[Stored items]
________________________________________

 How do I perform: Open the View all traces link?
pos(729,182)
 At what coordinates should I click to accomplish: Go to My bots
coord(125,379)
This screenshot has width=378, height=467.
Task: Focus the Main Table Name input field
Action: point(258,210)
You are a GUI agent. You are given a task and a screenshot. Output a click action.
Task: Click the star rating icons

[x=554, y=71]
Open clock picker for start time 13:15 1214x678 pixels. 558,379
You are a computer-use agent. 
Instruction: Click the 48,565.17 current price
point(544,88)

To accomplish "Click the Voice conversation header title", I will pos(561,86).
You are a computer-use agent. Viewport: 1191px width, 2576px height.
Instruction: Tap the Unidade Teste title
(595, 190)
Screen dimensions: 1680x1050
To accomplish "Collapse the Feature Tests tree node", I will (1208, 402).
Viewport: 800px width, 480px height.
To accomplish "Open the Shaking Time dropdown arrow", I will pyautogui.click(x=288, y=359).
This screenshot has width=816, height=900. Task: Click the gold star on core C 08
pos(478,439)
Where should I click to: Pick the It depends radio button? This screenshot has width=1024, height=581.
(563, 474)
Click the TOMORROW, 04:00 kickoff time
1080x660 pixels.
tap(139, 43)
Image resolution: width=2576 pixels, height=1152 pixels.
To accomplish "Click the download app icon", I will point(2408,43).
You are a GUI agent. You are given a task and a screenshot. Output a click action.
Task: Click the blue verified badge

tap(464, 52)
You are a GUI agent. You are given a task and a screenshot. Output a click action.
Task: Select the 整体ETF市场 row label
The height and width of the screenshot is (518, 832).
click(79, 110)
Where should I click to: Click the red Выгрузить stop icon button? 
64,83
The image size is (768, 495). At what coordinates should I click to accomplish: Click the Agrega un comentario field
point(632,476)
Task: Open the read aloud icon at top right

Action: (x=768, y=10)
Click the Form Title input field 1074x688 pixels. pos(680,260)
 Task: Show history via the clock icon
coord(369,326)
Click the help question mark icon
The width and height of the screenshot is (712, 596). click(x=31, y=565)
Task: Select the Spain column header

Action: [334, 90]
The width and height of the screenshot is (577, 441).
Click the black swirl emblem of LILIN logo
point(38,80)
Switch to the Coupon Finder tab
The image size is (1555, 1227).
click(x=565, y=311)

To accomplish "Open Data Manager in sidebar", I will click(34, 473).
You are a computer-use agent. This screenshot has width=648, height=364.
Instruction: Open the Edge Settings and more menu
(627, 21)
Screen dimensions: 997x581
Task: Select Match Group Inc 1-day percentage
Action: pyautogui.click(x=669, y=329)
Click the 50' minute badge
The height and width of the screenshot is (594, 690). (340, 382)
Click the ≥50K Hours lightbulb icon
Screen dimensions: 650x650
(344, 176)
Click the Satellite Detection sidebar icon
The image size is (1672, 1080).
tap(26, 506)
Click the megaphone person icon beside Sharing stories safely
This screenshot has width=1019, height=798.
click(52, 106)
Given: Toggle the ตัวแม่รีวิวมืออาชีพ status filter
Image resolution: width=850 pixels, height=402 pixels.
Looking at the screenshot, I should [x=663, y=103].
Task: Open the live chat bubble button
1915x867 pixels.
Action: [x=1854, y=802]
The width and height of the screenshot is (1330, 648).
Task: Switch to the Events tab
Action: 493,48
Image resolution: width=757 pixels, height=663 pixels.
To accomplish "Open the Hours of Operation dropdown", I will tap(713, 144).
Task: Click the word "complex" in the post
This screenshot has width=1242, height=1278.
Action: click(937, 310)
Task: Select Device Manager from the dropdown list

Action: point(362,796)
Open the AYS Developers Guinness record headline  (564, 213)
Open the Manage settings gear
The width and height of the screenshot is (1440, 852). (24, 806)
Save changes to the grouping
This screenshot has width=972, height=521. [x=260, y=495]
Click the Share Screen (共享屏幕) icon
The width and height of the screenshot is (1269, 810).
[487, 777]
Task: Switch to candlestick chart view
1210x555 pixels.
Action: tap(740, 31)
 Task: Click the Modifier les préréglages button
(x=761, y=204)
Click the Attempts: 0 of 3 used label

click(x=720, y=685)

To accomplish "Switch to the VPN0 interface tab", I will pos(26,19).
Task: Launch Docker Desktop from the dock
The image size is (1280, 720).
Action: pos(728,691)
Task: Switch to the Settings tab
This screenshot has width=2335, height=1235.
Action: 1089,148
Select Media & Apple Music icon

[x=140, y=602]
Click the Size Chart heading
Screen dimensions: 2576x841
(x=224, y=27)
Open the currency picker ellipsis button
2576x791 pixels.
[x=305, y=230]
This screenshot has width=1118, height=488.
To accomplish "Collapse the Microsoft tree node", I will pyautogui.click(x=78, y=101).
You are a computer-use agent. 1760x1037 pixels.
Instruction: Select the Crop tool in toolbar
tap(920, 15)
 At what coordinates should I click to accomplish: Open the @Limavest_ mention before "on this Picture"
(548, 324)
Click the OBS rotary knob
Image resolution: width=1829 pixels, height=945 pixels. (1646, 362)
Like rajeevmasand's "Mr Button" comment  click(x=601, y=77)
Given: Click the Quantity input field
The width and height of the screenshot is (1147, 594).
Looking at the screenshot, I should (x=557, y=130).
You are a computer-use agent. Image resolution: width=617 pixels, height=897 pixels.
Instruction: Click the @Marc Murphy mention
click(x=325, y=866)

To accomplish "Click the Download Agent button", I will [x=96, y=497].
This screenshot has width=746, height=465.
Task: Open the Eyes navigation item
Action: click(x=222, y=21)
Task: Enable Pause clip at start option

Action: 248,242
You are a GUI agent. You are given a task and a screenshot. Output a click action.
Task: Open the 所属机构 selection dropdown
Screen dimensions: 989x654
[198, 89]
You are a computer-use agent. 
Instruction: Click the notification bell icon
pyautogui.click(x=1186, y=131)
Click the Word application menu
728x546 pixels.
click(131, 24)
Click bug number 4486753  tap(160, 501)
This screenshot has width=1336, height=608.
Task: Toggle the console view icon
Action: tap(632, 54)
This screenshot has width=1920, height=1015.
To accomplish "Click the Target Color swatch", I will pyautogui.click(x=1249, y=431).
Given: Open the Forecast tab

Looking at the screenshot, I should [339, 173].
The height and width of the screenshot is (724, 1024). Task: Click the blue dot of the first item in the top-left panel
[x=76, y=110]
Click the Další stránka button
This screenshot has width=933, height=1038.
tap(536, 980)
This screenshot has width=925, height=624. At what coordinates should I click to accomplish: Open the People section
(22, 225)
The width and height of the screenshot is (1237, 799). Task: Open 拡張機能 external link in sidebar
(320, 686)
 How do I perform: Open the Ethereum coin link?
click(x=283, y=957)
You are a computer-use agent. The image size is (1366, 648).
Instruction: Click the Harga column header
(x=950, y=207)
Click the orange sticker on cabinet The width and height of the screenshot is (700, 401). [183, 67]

________________________________________

**Exercise details**
Copy the lines above exactly, leaving every word as it is.

**Response**
 How do I perform: Open the View all traces link?
pos(729,182)
 At what coordinates should I click to accomplish: Go to My bots
coord(125,379)
This screenshot has width=378, height=467.
Task: Focus the Main Table Name input field
Action: point(258,210)
You are a GUI agent. You are given a task and a screenshot. Output a click action.
Task: Click the star rating icons

[x=554, y=71]
Open clock picker for start time 13:15 1214x678 pixels. 558,379
You are a computer-use agent. 
Instruction: Click the 48,565.17 current price
point(544,88)

To accomplish "Click the Voice conversation header title", I will pos(561,86).
You are a computer-use agent. Viewport: 1191px width, 2576px height.
Instruction: Tap the Unidade Teste title
(595, 190)
Screen dimensions: 1680x1050
To accomplish "Collapse the Feature Tests tree node", I will (1208, 402).
Viewport: 800px width, 480px height.
To accomplish "Open the Shaking Time dropdown arrow", I will pyautogui.click(x=288, y=359).
This screenshot has width=816, height=900. Task: Click the gold star on core C 08
pos(478,439)
Where should I click to: Pick the It depends radio button? This screenshot has width=1024, height=581.
(563, 474)
Click the TOMORROW, 04:00 kickoff time
1080x660 pixels.
tap(139, 43)
Image resolution: width=2576 pixels, height=1152 pixels.
To accomplish "Click the download app icon", I will point(2408,43).
You are a GUI agent. You are given a task and a screenshot. Output a click action.
Task: Click the blue verified badge

tap(464, 52)
You are a GUI agent. You are given a task and a screenshot. Output a click action.
Task: Select the 整体ETF市场 row label
The height and width of the screenshot is (518, 832).
click(79, 110)
Where should I click to: Click the red Выгрузить stop icon button? 
64,83
The image size is (768, 495). At what coordinates should I click to accomplish: Click the Agrega un comentario field
point(632,476)
Task: Open the read aloud icon at top right

Action: (x=768, y=10)
Click the Form Title input field 1074x688 pixels. pos(680,260)
 Task: Show history via the clock icon
coord(369,326)
Click the help question mark icon
The width and height of the screenshot is (712, 596). click(x=31, y=565)
Task: Select the Spain column header

Action: [334, 90]
The width and height of the screenshot is (577, 441).
Click the black swirl emblem of LILIN logo
point(38,80)
Switch to the Coupon Finder tab
The image size is (1555, 1227).
click(x=565, y=311)

To accomplish "Open Data Manager in sidebar", I will click(34, 473).
You are a computer-use agent. This screenshot has width=648, height=364.
Instruction: Open the Edge Settings and more menu
(627, 21)
Screen dimensions: 997x581
Task: Select Match Group Inc 1-day percentage
Action: pyautogui.click(x=669, y=329)
Click the 50' minute badge
The height and width of the screenshot is (594, 690). (340, 382)
Click the ≥50K Hours lightbulb icon
Screen dimensions: 650x650
(344, 176)
Click the Satellite Detection sidebar icon
The image size is (1672, 1080).
tap(26, 506)
Click the megaphone person icon beside Sharing stories safely
This screenshot has width=1019, height=798.
click(52, 106)
Given: Toggle the ตัวแม่รีวิวมืออาชีพ status filter
Image resolution: width=850 pixels, height=402 pixels.
Looking at the screenshot, I should [x=663, y=103].
Task: Open the live chat bubble button
1915x867 pixels.
Action: [x=1854, y=802]
The width and height of the screenshot is (1330, 648).
Task: Switch to the Events tab
Action: 493,48
Image resolution: width=757 pixels, height=663 pixels.
To accomplish "Open the Hours of Operation dropdown", I will tap(713, 144).
Task: Click the word "complex" in the post
This screenshot has width=1242, height=1278.
Action: click(937, 310)
Task: Select Device Manager from the dropdown list

Action: point(362,796)
Open the AYS Developers Guinness record headline  (564, 213)
Open the Manage settings gear
The width and height of the screenshot is (1440, 852). (24, 806)
Save changes to the grouping
This screenshot has width=972, height=521. [x=260, y=495]
Click the Share Screen (共享屏幕) icon
The width and height of the screenshot is (1269, 810).
[487, 777]
Task: Switch to candlestick chart view
1210x555 pixels.
Action: tap(740, 31)
 Task: Click the Modifier les préréglages button
(x=761, y=204)
Click the Attempts: 0 of 3 used label

click(x=720, y=685)

To accomplish "Switch to the VPN0 interface tab", I will pos(26,19).
Task: Launch Docker Desktop from the dock
The image size is (1280, 720).
Action: pos(728,691)
Task: Switch to the Settings tab
This screenshot has width=2335, height=1235.
Action: 1089,148
Select Media & Apple Music icon

[x=140, y=602]
Click the Size Chart heading
Screen dimensions: 2576x841
(x=224, y=27)
Open the currency picker ellipsis button
2576x791 pixels.
[x=305, y=230]
This screenshot has width=1118, height=488.
To accomplish "Collapse the Microsoft tree node", I will pyautogui.click(x=78, y=101).
You are a computer-use agent. 1760x1037 pixels.
Instruction: Select the Crop tool in toolbar
tap(920, 15)
 At what coordinates should I click to accomplish: Open the @Limavest_ mention before "on this Picture"
(548, 324)
Click the OBS rotary knob
Image resolution: width=1829 pixels, height=945 pixels. (1646, 362)
Like rajeevmasand's "Mr Button" comment  click(x=601, y=77)
Given: Click the Quantity input field
The width and height of the screenshot is (1147, 594).
Looking at the screenshot, I should (x=557, y=130).
You are a computer-use agent. Image resolution: width=617 pixels, height=897 pixels.
Instruction: Click the @Marc Murphy mention
click(x=325, y=866)

To accomplish "Click the Download Agent button", I will [x=96, y=497].
This screenshot has width=746, height=465.
Task: Open the Eyes navigation item
Action: click(x=222, y=21)
Task: Enable Pause clip at start option

Action: 248,242
You are a GUI agent. You are given a task and a screenshot. Output a click action.
Task: Open the 所属机构 selection dropdown
Screen dimensions: 989x654
[198, 89]
You are a computer-use agent. 
Instruction: Click the notification bell icon
pyautogui.click(x=1186, y=131)
Click the Word application menu
728x546 pixels.
click(131, 24)
Click bug number 4486753  tap(160, 501)
This screenshot has width=1336, height=608.
Task: Toggle the console view icon
Action: tap(632, 54)
This screenshot has width=1920, height=1015.
To accomplish "Click the Target Color swatch", I will pyautogui.click(x=1249, y=431).
Given: Open the Forecast tab

Looking at the screenshot, I should [339, 173].
The height and width of the screenshot is (724, 1024). Task: Click the blue dot of the first item in the top-left panel
[x=76, y=110]
Click the Další stránka button
This screenshot has width=933, height=1038.
tap(536, 980)
This screenshot has width=925, height=624. At what coordinates should I click to accomplish: Open the People section
(22, 225)
The width and height of the screenshot is (1237, 799). Task: Open 拡張機能 external link in sidebar
(320, 686)
 How do I perform: Open the Ethereum coin link?
click(x=283, y=957)
You are a computer-use agent. The image size is (1366, 648).
Instruction: Click the Harga column header
(x=950, y=207)
Click the orange sticker on cabinet The width and height of the screenshot is (700, 401). [183, 67]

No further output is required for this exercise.